Give back exactly the lines from the one containing "Select the Costs Input sliders icon" through the end of the records, including both, and no others.

** Listed records follows **

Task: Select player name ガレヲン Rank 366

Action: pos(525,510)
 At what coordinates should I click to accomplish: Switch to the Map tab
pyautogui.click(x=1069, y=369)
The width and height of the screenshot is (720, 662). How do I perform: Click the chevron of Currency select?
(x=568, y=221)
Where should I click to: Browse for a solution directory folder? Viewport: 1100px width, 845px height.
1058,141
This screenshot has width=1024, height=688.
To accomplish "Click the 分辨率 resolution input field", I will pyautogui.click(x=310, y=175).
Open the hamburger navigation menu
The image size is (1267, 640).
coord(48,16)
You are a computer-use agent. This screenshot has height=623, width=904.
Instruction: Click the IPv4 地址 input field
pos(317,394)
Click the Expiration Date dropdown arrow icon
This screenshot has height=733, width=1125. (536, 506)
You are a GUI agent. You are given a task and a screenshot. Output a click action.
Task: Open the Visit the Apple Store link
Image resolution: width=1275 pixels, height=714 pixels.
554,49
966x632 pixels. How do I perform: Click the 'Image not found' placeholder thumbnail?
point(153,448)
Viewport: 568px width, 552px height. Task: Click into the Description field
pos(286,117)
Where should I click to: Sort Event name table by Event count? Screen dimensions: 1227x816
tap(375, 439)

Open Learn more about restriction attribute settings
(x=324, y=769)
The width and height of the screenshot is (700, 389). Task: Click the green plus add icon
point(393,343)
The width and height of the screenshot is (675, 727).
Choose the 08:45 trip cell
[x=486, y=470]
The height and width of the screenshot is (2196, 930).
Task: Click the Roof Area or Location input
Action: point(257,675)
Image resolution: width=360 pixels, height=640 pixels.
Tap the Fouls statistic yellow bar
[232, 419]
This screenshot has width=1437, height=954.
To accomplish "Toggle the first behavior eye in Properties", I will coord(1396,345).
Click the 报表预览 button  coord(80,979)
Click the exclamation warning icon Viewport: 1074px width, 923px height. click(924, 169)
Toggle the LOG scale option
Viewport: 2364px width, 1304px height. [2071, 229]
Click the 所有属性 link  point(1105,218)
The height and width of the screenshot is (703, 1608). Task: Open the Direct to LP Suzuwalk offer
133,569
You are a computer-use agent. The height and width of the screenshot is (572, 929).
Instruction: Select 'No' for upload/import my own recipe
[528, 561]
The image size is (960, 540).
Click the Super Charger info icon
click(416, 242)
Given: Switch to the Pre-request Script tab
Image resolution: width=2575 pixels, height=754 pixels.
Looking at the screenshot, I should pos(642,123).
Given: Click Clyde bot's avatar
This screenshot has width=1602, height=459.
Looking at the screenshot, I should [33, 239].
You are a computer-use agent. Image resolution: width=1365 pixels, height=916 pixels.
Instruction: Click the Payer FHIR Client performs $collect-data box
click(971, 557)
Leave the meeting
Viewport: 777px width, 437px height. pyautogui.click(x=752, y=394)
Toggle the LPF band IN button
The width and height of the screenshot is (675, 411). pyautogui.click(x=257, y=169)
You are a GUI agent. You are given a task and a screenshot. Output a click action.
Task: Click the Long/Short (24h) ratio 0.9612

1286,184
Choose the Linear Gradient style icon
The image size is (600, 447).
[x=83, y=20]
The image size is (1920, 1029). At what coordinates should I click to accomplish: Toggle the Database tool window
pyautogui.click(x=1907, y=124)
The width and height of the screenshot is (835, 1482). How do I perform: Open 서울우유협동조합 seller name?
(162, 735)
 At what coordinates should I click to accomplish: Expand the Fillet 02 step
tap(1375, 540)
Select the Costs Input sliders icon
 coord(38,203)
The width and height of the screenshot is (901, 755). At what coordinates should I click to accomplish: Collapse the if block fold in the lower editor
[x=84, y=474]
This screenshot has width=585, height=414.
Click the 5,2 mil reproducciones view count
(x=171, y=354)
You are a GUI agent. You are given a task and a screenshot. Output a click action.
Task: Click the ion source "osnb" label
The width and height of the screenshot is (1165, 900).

** End of Listed records **

» **Answer box**
Select the Costs Input sliders icon
 coord(38,203)
The width and height of the screenshot is (901, 755). At what coordinates should I click to accomplish: Collapse the if block fold in the lower editor
[x=84, y=474]
This screenshot has width=585, height=414.
Click the 5,2 mil reproducciones view count
(x=171, y=354)
You are a GUI agent. You are given a task and a screenshot. Output a click action.
Task: Click the ion source "osnb" label
The width and height of the screenshot is (1165, 900).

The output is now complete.